Instructions to follow: Give the rows as a JSON list of strings, one string per line and no blank lines. Cover only the lines from the one containing "Task: Open the Boxplots analysis view" through the last line of the rows, both included.

Records for this exercise:
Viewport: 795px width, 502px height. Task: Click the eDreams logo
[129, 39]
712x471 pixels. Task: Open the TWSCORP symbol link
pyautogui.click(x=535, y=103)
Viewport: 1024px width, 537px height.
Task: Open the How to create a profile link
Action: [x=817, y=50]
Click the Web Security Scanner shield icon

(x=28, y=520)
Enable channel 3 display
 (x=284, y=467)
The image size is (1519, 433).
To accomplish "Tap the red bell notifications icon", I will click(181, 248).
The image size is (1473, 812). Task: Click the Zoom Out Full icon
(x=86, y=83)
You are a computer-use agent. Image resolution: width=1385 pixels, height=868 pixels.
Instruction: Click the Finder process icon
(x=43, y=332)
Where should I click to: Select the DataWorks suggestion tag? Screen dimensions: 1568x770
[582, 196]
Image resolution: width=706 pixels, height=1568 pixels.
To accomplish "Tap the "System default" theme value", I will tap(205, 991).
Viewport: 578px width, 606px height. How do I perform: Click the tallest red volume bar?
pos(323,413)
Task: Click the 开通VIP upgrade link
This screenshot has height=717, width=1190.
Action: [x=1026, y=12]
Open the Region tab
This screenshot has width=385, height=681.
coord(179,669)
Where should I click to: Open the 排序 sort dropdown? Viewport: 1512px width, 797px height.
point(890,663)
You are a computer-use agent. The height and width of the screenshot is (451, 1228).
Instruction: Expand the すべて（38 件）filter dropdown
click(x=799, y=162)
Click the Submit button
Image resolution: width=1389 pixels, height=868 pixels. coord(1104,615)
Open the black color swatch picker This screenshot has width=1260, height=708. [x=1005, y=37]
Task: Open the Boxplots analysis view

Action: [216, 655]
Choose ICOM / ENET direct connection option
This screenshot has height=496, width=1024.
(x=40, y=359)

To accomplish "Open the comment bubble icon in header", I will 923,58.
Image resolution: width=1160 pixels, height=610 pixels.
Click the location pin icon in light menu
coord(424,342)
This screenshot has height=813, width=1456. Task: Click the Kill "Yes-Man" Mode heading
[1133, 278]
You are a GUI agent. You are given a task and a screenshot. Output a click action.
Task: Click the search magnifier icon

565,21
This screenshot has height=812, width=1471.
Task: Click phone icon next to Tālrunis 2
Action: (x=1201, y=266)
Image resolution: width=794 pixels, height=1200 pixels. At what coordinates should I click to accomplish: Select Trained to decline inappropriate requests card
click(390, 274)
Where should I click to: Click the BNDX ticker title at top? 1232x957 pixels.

Solution to the problem:
[
  "Task: Open the Boxplots analysis view",
  "Action: [216, 655]",
  "Choose ICOM / ENET direct connection option",
  "This screenshot has height=496, width=1024.",
  "(x=40, y=359)",
  "To accomplish \"Open the comment bubble icon in header\", I will 923,58.",
  "Image resolution: width=1160 pixels, height=610 pixels.",
  "Click the location pin icon in light menu",
  "coord(424,342)",
  "This screenshot has height=813, width=1456. Task: Click the Kill \"Yes-Man\" Mode heading",
  "[1133, 278]",
  "You are a GUI agent. You are given a task and a screenshot. Output a click action.",
  "Task: Click the search magnifier icon",
  "565,21",
  "This screenshot has height=812, width=1471.",
  "Task: Click phone icon next to Tālrunis 2",
  "Action: (x=1201, y=266)",
  "Image resolution: width=794 pixels, height=1200 pixels. At what coordinates should I click to accomplish: Select Trained to decline inappropriate requests card",
  "click(390, 274)",
  "Where should I click to: Click the BNDX ticker title at top? 1232x957 pixels."
]